As part of the new command structure, each naval installation or supported command now reports to one of eleven regional commanders who are responsible for the operation and management of the installations within their regional jurisdiction. Each regional commander is a one-star rear admiral (RDML) with the exception of the commanders of Navy Region Mid-Atlantic, Navy Region Japan and Navy Region EURAFCENT, who can be two-star rear admiral (upper half) (RADM).

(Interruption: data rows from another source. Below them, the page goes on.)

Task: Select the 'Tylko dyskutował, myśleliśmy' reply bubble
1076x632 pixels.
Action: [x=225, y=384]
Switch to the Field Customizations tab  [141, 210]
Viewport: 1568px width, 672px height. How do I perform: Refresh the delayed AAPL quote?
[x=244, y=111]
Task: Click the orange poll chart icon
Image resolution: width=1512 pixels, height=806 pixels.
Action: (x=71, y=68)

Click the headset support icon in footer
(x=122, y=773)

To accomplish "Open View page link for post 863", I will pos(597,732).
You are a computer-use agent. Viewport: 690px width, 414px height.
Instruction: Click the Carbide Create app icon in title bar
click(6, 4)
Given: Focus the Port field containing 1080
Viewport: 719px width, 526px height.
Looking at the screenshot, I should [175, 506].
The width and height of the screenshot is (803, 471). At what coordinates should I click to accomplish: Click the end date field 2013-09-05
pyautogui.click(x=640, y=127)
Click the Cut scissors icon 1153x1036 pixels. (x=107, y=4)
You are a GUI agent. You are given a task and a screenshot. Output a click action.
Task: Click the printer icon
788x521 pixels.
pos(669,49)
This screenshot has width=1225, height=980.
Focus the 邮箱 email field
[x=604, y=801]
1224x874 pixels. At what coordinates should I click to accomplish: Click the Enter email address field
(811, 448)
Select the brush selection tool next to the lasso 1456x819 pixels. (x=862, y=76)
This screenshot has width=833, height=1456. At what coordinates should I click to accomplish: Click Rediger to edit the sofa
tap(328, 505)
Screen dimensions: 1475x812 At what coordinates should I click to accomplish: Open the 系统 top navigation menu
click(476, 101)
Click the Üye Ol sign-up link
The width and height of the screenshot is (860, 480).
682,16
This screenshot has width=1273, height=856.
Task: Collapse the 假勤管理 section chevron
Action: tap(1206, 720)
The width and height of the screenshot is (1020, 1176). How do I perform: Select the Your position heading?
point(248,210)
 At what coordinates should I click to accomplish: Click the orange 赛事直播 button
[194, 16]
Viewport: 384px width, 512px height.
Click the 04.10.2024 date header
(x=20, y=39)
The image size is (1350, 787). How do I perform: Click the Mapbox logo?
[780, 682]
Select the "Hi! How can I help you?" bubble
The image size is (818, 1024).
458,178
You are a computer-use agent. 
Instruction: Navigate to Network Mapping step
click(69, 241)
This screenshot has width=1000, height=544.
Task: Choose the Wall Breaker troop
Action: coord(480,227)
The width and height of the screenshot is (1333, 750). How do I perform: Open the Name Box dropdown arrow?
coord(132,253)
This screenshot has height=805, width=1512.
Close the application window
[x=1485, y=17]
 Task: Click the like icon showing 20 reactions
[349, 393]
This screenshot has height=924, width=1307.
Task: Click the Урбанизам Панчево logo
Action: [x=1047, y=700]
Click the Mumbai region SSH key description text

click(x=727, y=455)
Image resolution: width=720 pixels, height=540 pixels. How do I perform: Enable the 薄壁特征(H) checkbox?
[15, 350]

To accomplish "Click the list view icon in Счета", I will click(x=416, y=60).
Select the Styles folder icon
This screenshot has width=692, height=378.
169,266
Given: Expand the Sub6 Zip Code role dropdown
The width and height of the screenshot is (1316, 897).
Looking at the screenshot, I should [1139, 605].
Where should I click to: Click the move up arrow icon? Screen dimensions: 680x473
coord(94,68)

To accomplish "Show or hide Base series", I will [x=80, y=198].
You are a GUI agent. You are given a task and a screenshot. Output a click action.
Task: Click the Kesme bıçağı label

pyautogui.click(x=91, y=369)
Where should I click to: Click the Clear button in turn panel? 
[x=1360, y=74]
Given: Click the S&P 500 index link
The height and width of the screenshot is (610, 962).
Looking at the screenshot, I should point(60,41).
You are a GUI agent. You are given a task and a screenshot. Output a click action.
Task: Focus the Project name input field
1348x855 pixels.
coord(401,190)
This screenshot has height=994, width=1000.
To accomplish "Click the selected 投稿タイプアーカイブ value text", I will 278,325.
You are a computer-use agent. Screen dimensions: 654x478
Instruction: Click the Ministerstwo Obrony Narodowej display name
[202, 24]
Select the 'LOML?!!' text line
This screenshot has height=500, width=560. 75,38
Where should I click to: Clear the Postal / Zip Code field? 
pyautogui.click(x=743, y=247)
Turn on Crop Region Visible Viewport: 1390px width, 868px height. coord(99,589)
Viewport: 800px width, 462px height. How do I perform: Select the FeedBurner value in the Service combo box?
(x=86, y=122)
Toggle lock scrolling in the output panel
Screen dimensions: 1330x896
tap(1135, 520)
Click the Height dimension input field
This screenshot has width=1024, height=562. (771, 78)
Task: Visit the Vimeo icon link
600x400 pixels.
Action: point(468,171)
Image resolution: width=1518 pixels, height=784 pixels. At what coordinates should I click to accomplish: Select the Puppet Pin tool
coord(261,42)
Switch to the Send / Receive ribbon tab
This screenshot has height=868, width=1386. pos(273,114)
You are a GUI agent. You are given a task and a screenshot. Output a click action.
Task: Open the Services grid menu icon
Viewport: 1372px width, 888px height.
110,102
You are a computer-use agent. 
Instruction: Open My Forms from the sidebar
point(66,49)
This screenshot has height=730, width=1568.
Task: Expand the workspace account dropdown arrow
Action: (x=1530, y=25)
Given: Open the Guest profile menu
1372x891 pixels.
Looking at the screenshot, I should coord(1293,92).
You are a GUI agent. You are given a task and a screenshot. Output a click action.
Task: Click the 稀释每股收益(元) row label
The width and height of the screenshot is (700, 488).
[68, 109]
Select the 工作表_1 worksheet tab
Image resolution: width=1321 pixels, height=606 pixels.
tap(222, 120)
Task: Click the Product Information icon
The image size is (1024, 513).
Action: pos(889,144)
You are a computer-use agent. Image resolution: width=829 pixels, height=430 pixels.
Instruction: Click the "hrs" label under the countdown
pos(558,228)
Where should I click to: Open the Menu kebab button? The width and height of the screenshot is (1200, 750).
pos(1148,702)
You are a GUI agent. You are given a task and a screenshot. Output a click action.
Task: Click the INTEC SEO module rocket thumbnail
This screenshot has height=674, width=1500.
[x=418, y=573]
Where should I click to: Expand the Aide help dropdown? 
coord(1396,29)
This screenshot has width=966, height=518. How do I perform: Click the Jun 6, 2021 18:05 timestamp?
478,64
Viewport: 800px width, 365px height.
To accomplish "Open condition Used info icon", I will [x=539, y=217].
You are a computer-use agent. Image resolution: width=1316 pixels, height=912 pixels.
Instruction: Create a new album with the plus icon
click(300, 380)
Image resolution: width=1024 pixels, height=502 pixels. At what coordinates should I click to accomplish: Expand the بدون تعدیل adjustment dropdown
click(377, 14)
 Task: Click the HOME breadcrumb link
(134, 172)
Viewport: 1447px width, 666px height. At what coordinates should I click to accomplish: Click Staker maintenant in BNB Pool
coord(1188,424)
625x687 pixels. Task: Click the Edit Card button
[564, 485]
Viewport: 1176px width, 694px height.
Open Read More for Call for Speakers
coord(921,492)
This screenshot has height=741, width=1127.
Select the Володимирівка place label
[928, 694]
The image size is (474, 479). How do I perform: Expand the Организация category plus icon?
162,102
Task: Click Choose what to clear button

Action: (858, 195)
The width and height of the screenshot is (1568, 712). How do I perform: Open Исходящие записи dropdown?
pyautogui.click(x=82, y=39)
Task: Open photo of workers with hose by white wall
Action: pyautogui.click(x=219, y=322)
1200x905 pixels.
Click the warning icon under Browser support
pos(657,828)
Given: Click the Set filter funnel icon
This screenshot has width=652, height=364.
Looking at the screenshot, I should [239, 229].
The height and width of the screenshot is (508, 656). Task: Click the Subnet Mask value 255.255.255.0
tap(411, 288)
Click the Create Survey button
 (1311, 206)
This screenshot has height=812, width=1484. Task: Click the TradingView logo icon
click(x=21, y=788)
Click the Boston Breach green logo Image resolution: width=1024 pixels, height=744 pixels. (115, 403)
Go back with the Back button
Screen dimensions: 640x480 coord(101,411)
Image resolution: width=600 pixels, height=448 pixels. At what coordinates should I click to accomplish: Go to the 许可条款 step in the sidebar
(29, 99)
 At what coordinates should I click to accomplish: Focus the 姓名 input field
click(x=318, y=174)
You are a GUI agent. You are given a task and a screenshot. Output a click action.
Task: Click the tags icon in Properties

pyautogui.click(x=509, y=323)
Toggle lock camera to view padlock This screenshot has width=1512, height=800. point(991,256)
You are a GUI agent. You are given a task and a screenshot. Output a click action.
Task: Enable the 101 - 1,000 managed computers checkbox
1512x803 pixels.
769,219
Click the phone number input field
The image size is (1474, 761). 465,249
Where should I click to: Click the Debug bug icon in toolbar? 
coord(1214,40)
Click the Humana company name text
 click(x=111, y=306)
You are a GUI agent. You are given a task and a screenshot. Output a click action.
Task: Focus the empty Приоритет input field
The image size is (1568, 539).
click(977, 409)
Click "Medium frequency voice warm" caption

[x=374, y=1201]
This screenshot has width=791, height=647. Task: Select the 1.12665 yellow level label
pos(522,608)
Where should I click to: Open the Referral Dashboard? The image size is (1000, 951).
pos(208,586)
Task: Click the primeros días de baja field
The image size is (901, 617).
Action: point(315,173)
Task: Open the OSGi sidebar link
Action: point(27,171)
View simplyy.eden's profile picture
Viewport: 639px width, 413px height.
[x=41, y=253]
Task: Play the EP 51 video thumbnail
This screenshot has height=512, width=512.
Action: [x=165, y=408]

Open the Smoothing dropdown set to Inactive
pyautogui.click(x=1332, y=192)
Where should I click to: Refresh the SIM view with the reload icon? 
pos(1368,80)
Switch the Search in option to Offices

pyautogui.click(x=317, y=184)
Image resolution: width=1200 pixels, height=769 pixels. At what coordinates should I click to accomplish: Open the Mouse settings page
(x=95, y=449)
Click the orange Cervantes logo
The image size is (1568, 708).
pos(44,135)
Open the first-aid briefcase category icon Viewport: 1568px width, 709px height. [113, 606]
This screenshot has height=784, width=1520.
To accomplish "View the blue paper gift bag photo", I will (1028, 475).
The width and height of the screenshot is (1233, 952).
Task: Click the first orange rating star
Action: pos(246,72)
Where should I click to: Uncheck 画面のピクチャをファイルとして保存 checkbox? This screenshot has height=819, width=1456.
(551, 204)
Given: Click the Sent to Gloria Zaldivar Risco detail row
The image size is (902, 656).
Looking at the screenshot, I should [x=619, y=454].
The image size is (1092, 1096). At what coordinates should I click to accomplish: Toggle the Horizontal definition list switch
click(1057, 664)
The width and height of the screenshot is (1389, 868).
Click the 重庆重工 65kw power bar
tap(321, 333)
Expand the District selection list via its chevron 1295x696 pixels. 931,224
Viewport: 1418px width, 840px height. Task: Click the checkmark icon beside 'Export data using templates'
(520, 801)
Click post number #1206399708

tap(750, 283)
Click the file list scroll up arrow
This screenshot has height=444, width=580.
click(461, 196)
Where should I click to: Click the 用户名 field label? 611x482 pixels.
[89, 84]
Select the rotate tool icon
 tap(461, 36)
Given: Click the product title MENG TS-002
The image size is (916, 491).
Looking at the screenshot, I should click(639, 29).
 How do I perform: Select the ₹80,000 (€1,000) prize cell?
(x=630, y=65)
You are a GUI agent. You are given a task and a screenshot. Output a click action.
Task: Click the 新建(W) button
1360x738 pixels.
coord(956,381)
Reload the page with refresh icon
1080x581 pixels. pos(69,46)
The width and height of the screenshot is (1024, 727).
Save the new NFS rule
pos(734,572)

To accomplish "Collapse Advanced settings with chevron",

|  | Region | Headquarters | Commander | Jurisdiction |
|---|---|---|---|---|
| Naval District Washington DC | Naval District Washington | Washington Navy Yard, Washington, D.C. | RDML David J. Faehnle | Washington, D.C., Northern Virginia and the Maryland counties of Prince George's, Montgomery, St. Mary's, Calvert, and Charles |
|  | Navy Region Northwest | Naval Base Kitsap, Silverdale, Washington | CAPT Jason Sherman | Alaska, Washington, Oregon, Idaho, Montana, Wyoming, North Dakota, South Dakota, Nebraska, Minnesota, and Iowa |
|  | Navy Region Southwest | Broadway Complex, San Diego, California | RDML M. Richard Jarrett | California, Nevada, Utah, Arizona, Colorado, and New Mexico |
|  | Navy Region Southeast | Naval Air Station Jacksonville, Jacksonville, Florida | RDML John W. Hewitt | Kansas, Oklahoma, Texas, Missouri, Arkansas, Louisiana, Tennessee, Mississippi, Alabama, Georgia, Florida, and South Carolina |
|  | Navy Region Mid-Atlantic | Naval Station Norfolk, Norfolk, Virginia | RADM Carl A. Lahti | Wisconsin, Illinois, Michigan, Indiana, Ohio, Kentucky, North Carolina, Virginia, West Virginia, Maryland, Delaware, Pennsylvania, New Jersey, New York, Connecticut, Rhode Island, Massachusetts, Vermont, New Hampshire, and Maine |
|  | Navy Region Hawaii | Naval Station Pearl Harbor, Pearl Harbor, Hawaii | RADM Brad J. Collins | Hawaii |
|  | Navy Region Europe, Africa, Central | Naval Support Activity Naples, Naples, Italy | RDML Bradley N. Rosen | Europe, Africa, and Southwest Asia |
|  | Navy Region Japan Commanded by Commander Naval Forces Japan | Fleet Activities Yokosuka, Yokosuka, Kanagawa, Japan | RDML Ian L. Johnson | Japan, the Indian Ocean, and Singapore. |
|  | Navy Region Korea Commanded by Commander Naval Forces Korea | Busan Naval Base, Namgu, Busan, Gyeongnam, South Korea | RDML Neil A. Koprowski | Commander Fleet Activities Chinhae |
|  | Joint Region Marianas Commanded by Commander Naval Forces Marianas | Nimitz Hill, Guam | RDML Brett W. Mietus | Northern Mariana Islands and Guam |
|  | Navy Region Center Singapore Commanded by Commander, Task Force 73/Logistic Group Western Pacific | PSA Sembawang, Singapore | CAPT Silas L. Bouyer II | U.S. Naval forces in Singapore |

=== Former regions ===
Navy Region Midwest was disestablished on September 30, 2014 as part of a reorganization of Navy flag billets assets in the wake of the United States budget sequestration in 2013. Formerly headquartered in Great Lakes, Illinois, it included installations in 16 states. These are now split between the Northwest, Mid-Atlantic, and Southeast regions.